Hope Recovers from Fear

My son is sick, and I am afraid.Caleb and Mom at Rachel's wedding

Because he is a cancer survivor (eight years, bless God!), when something happens that interrupts that heart relief of his healing – my soul fears.

Last week, he was disoriented. He couldn’t drive, couldn’t write his name, had trouble putting words together to make a sentence.

The honest prayer of Reverend G poured from me, “Oh God oh God oh God. I can’t stand it.”

We scheduled an appointment with the neurologist who ordered the usual lab work and then an MRI.

The night before the imaging test, I woke up every two and a half hours to check on Caleb – to tiptoe into his bedroom, touch his forehead, check his breathing.


Every two and a half hours – the same amount of time that he woke me up for feedings when he was a baby. Now, 29 years later, my mommy heart somehow answered an internal alarm to check on my grown child.


Every time I returned to bed, I fell to my knees to beg God, “Please! Will you take my last living child? You already have my first two babies. Please, please, save my son!”

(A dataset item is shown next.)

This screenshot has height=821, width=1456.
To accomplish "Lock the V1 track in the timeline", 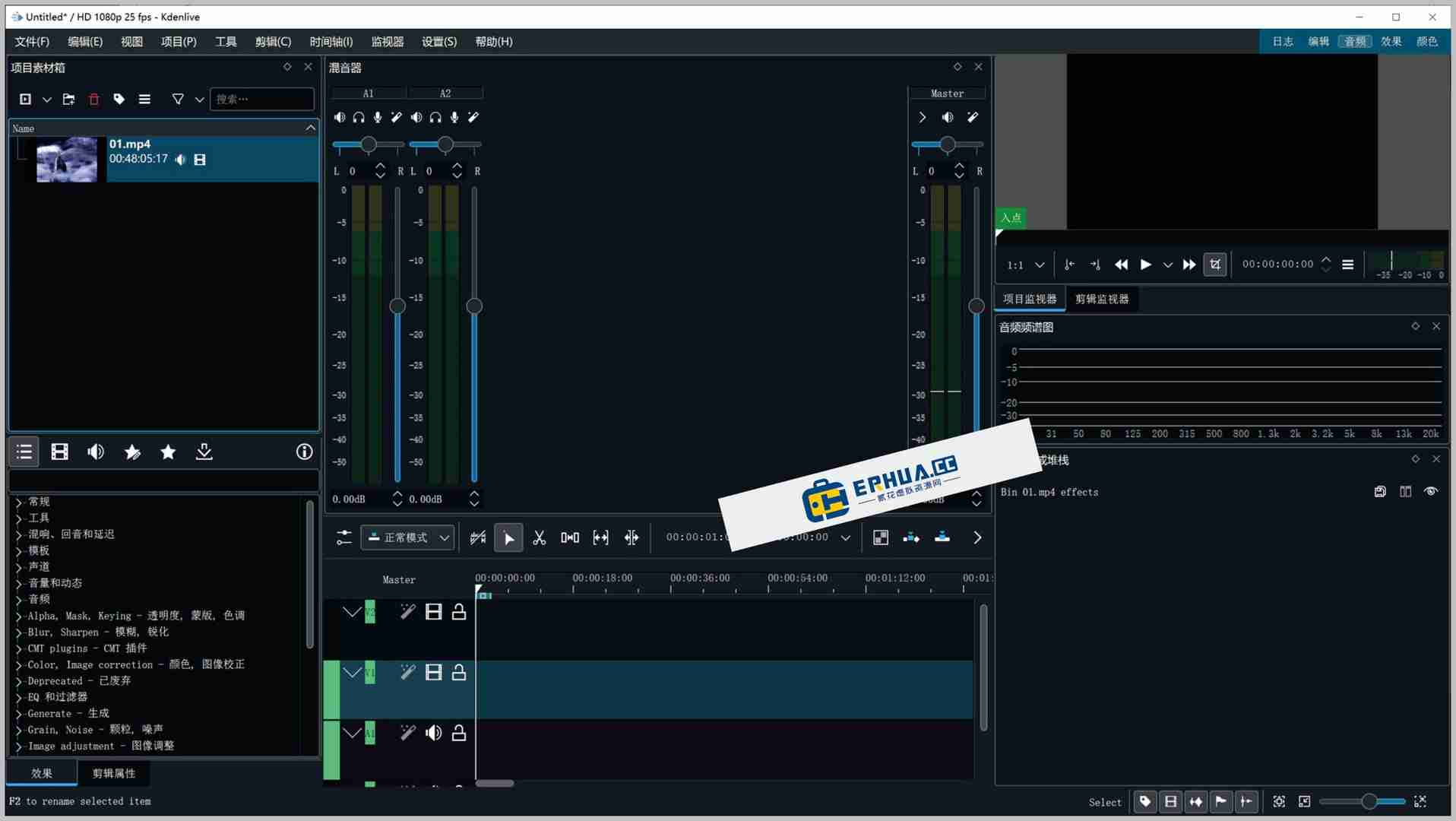I will [458, 672].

My prayers became whimpers of pleading along with the recitations of verses to remind God of his promises:

“No weapon used against us will prosper. No weapon, God. Please.”

“God delivers us from all our fears. Deliver us, oh God.”

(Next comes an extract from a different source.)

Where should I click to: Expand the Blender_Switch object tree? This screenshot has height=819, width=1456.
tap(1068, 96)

“Peace I leave with you. Peace I give unto you. Your beloved peace, I beg of you.”

Then the morning sky, the day of the MRI, that metal machine surrounding my son’s body, imprinting its pictures on the radiologic screen – answers that will bring relief or sorrow.

Oh God oh God oh God. I can’t stand it.

Then the waiting. They read the results. Fax them to the doctor. Contact my son. He texts me.

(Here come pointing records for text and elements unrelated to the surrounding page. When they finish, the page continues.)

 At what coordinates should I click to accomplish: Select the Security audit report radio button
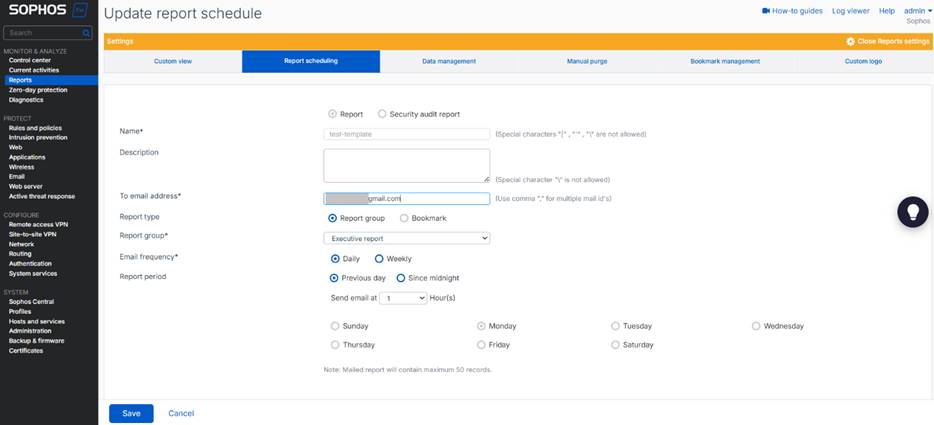(x=382, y=114)
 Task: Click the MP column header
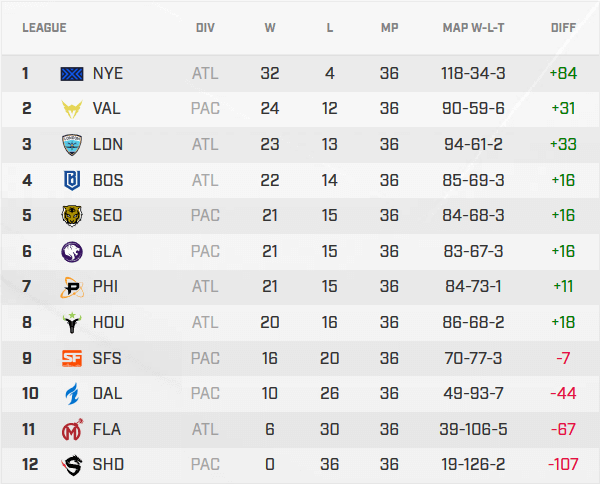coord(389,28)
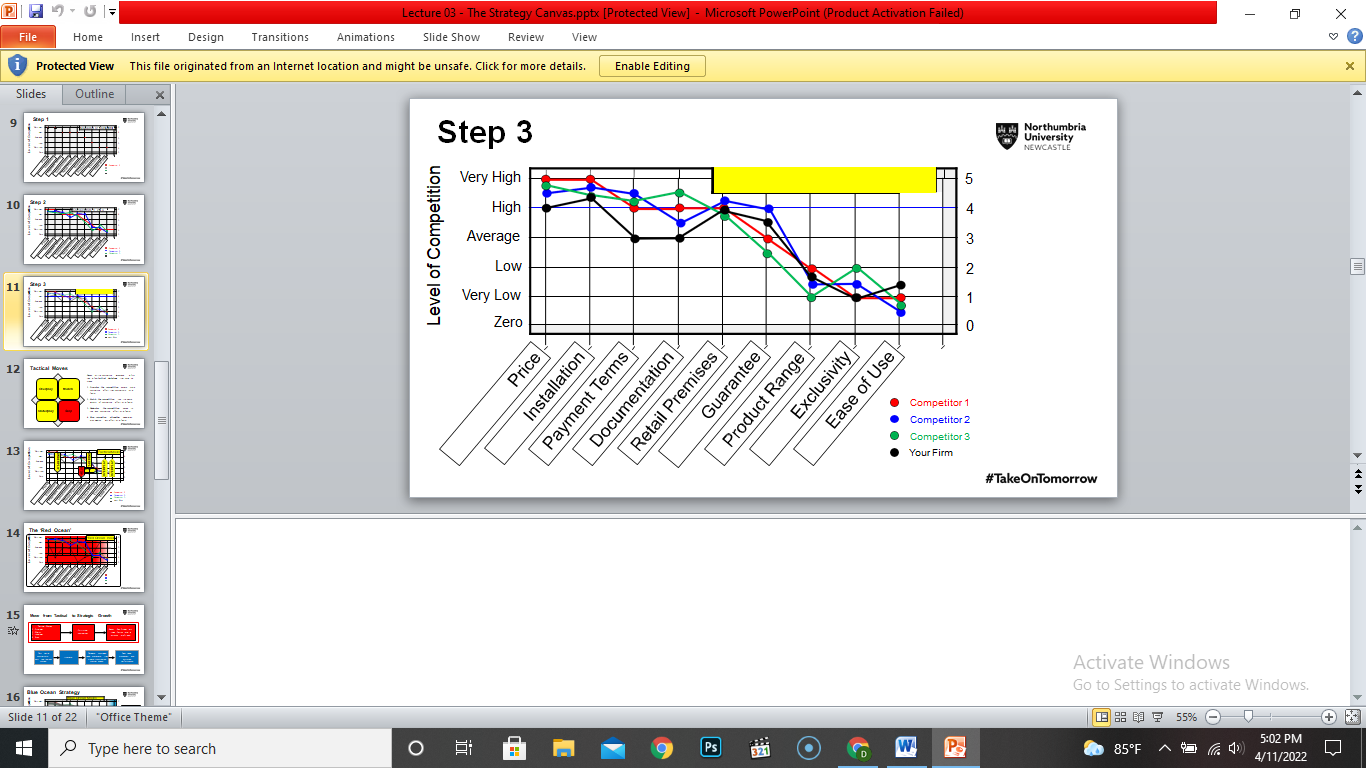Start Slide Show from the status bar icon
1366x768 pixels.
click(x=1158, y=717)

No tumor. No reoccurrence.

Oh God oh God oh God. I thank you.

But then a reminder of other mothers who will receive bad news this day. Some will not thank God but fall to their knees in grief, stand before a coffin and place flowers on a grave.

Oh God – deliver us from the ravages of death. Come, Lord Jesus.

We still have no answers for this attack on Caleb’s body. More doctors. More tests.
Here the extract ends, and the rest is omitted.